Copy every one of the items below word for word, line by line.

*Data to process*.
■ ■ ■ ■ ■

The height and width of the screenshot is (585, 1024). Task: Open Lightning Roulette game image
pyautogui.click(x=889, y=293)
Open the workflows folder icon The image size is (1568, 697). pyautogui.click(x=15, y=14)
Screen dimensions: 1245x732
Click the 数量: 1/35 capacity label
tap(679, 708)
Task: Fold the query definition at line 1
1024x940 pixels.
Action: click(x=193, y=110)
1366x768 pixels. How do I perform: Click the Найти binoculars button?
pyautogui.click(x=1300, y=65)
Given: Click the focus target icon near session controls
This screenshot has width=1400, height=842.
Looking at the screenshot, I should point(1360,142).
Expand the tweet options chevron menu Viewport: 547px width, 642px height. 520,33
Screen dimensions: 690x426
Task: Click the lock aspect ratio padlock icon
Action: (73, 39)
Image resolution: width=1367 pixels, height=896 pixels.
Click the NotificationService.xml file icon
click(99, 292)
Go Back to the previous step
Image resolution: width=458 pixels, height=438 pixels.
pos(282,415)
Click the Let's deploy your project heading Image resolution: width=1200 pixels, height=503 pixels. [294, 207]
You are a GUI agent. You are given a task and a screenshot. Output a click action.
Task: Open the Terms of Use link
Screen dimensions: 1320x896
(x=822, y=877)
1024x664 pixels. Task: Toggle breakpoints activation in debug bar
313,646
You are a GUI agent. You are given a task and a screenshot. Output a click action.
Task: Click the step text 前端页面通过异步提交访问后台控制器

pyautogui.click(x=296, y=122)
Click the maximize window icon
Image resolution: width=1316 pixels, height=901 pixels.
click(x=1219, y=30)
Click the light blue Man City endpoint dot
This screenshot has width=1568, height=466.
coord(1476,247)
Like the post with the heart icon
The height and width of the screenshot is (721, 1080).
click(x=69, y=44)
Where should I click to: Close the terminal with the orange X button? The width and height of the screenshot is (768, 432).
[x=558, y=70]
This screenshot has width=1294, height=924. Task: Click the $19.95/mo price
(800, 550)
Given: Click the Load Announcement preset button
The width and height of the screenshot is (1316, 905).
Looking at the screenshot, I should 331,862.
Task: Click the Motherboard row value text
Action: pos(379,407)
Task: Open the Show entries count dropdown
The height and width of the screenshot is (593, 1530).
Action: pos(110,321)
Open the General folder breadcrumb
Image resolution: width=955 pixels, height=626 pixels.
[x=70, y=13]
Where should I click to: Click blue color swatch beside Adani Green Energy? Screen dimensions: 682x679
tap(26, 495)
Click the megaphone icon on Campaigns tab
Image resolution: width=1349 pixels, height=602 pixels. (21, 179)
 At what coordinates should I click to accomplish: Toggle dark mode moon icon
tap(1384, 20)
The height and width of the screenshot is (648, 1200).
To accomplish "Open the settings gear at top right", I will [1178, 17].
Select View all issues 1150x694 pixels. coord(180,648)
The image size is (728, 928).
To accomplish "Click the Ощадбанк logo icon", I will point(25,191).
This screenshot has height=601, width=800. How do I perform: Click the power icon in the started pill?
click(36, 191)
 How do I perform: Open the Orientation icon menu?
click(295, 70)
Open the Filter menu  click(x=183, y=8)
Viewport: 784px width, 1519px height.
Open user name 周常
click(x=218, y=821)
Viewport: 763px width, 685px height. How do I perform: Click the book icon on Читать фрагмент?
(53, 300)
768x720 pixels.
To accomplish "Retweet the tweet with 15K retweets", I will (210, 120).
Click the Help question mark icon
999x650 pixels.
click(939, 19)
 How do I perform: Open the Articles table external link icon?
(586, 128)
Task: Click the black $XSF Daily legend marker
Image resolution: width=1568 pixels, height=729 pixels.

■ ■ ■ ■ ■

*Final result*.
The height and width of the screenshot is (585, 1024). Task: Open Lightning Roulette game image
pyautogui.click(x=889, y=293)
Open the workflows folder icon The image size is (1568, 697). pyautogui.click(x=15, y=14)
Screen dimensions: 1245x732
Click the 数量: 1/35 capacity label
tap(679, 708)
Task: Fold the query definition at line 1
1024x940 pixels.
Action: click(x=193, y=110)
1366x768 pixels. How do I perform: Click the Найти binoculars button?
pyautogui.click(x=1300, y=65)
Given: Click the focus target icon near session controls
This screenshot has width=1400, height=842.
Looking at the screenshot, I should point(1360,142).
Expand the tweet options chevron menu Viewport: 547px width, 642px height. 520,33
Screen dimensions: 690x426
Task: Click the lock aspect ratio padlock icon
Action: (73, 39)
Image resolution: width=1367 pixels, height=896 pixels.
Click the NotificationService.xml file icon
click(99, 292)
Go Back to the previous step
Image resolution: width=458 pixels, height=438 pixels.
pos(282,415)
Click the Let's deploy your project heading Image resolution: width=1200 pixels, height=503 pixels. [294, 207]
You are a GUI agent. You are given a task and a screenshot. Output a click action.
Task: Open the Terms of Use link
Screen dimensions: 1320x896
(x=822, y=877)
1024x664 pixels. Task: Toggle breakpoints activation in debug bar
313,646
You are a GUI agent. You are given a task and a screenshot. Output a click action.
Task: Click the step text 前端页面通过异步提交访问后台控制器

pyautogui.click(x=296, y=122)
Click the maximize window icon
Image resolution: width=1316 pixels, height=901 pixels.
click(x=1219, y=30)
Click the light blue Man City endpoint dot
This screenshot has width=1568, height=466.
coord(1476,247)
Like the post with the heart icon
The height and width of the screenshot is (721, 1080).
click(x=69, y=44)
Where should I click to: Close the terminal with the orange X button? The width and height of the screenshot is (768, 432).
[x=558, y=70]
This screenshot has width=1294, height=924. Task: Click the $19.95/mo price
(800, 550)
Given: Click the Load Announcement preset button
The width and height of the screenshot is (1316, 905).
Looking at the screenshot, I should 331,862.
Task: Click the Motherboard row value text
Action: pos(379,407)
Task: Open the Show entries count dropdown
The height and width of the screenshot is (593, 1530).
Action: pos(110,321)
Open the General folder breadcrumb
Image resolution: width=955 pixels, height=626 pixels.
[x=70, y=13]
Where should I click to: Click blue color swatch beside Adani Green Energy? Screen dimensions: 682x679
tap(26, 495)
Click the megaphone icon on Campaigns tab
Image resolution: width=1349 pixels, height=602 pixels. (21, 179)
 At what coordinates should I click to accomplish: Toggle dark mode moon icon
tap(1384, 20)
The height and width of the screenshot is (648, 1200).
To accomplish "Open the settings gear at top right", I will [1178, 17].
Select View all issues 1150x694 pixels. coord(180,648)
The image size is (728, 928).
To accomplish "Click the Ощадбанк logo icon", I will point(25,191).
This screenshot has height=601, width=800. How do I perform: Click the power icon in the started pill?
click(36, 191)
 How do I perform: Open the Orientation icon menu?
click(295, 70)
Open the Filter menu  click(x=183, y=8)
Viewport: 784px width, 1519px height.
Open user name 周常
click(x=218, y=821)
Viewport: 763px width, 685px height. How do I perform: Click the book icon on Читать фрагмент?
(53, 300)
768x720 pixels.
To accomplish "Retweet the tweet with 15K retweets", I will (210, 120).
Click the Help question mark icon
999x650 pixels.
click(939, 19)
 How do I perform: Open the Articles table external link icon?
(586, 128)
Task: Click the black $XSF Daily legend marker
Image resolution: width=1568 pixels, height=729 pixels.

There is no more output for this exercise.